CARLOS VELLOSO – RELATOR”

Portanto, o procedimento do Estado de Minas Gerais em exigir o estorno dos créditos de ICMS indevidamente apropriados em operações interestaduais, nas situações identificadas pela Resolução SEF nº 3.166, de 2001 e suas alterações, quais sejam, aquelas alcançadas por incentivos fiscais concedidos irregularmente pelos Estados de origem e que causam prejuízo à arrecadação e à atividade econômica mineiras, encontra respaldo junto ao Supremo Tribunal Federal, guardião máximo da Constituição Federal.

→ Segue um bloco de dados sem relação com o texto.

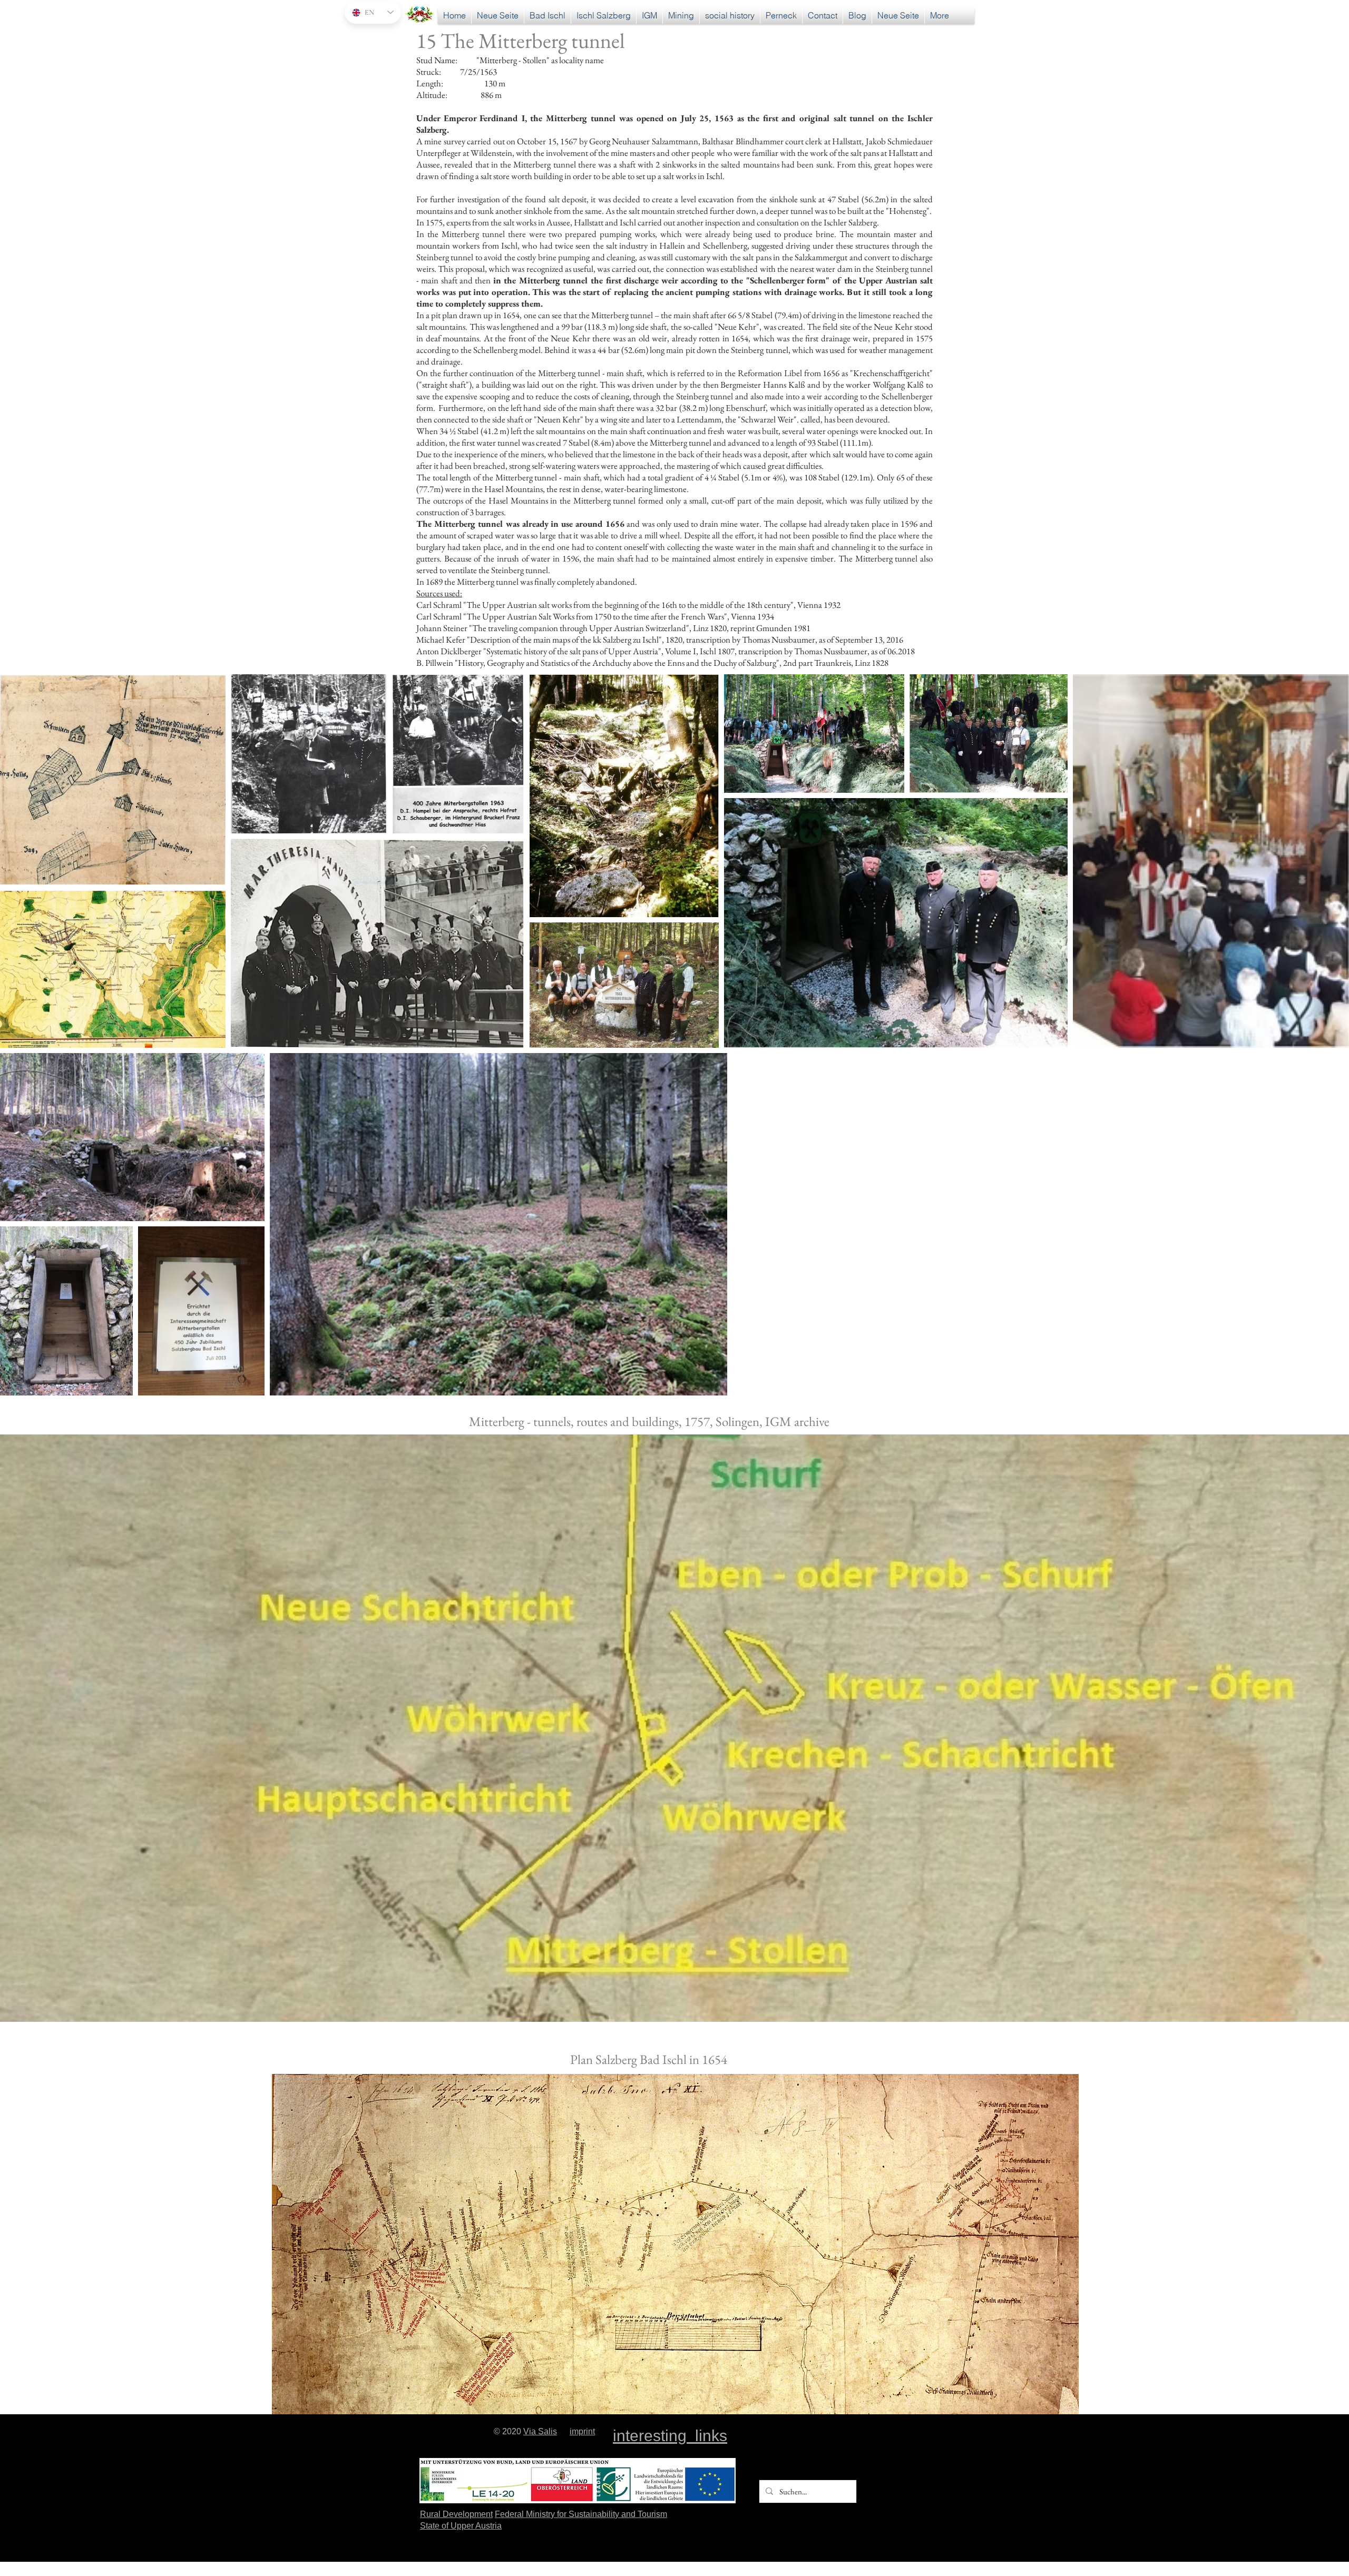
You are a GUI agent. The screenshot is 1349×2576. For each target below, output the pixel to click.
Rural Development (456, 2514)
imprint (582, 2431)
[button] (730, 15)
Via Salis (540, 2431)
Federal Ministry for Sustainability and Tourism (581, 2514)
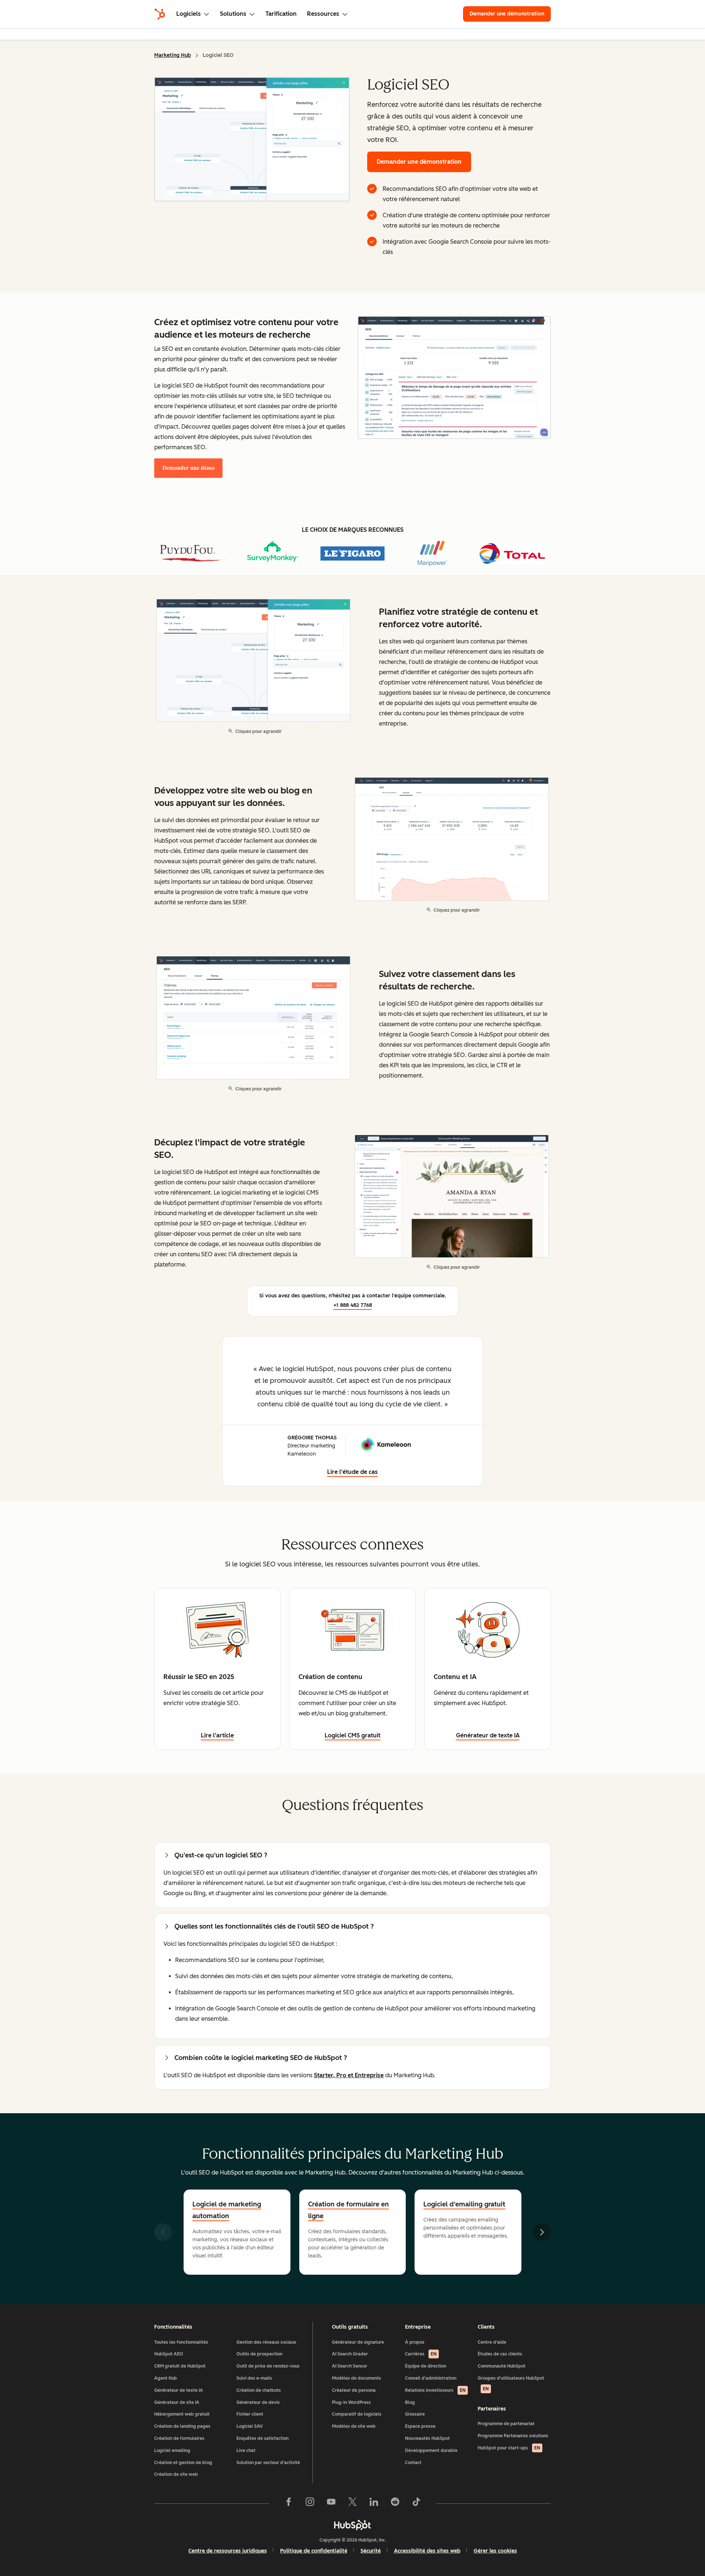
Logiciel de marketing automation (226, 2210)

É importante ressaltar que, considerando apenas os 159 (cento e cinqüenta e nove) Processos Tributários Administrativos que versam exclusivamente sobre créditos tributários formalizados com base nesse tipo de anomalia e que se encontram em aberto, o prejuízo direto do Estado de Minas Gerais seria da ordem de R$179.876.001,24 (cento e setenta e nove milhões, oitocentos e setenta e seis mil e um reais e vinte e quatro centavos).

Na verdade, o prejuízo do Estado de Minas Gerais poderá ser muitas vezes maior, atingindo - segundo estimativas - cifras próximas de um bilhão de reais, se considerarmos os créditos tributários que não são exclusivos desse tipo de infração e ainda os não apurados ou não formalizados, haja vista a repercussão do prazo decadencial para lançá-los.

Ademais, não se vislumbram medidas de compensação financeira, o que caracteriza ofensa à Lei Complementar Federal nº 101, de 4 de maio de 2000, além de comprometer o “déficit zero”.

Diante do exposto, recomendamos veto ao art. 19 da Proposição de lei em referência, por sua manifesta contrariedade ao interesse público do Estado de Minas Gerais.”

São essas, por conseguinte, as razões que me levam a vetar parcialmente a proposição em tela, devolvendo-a ao necessário reexame dos membros dessa egrégia Assembléia Legislativa.

Aécio Neves, Governador do Estado.

- À Comissão Especial.

* - Publicado de acordo com o texto original.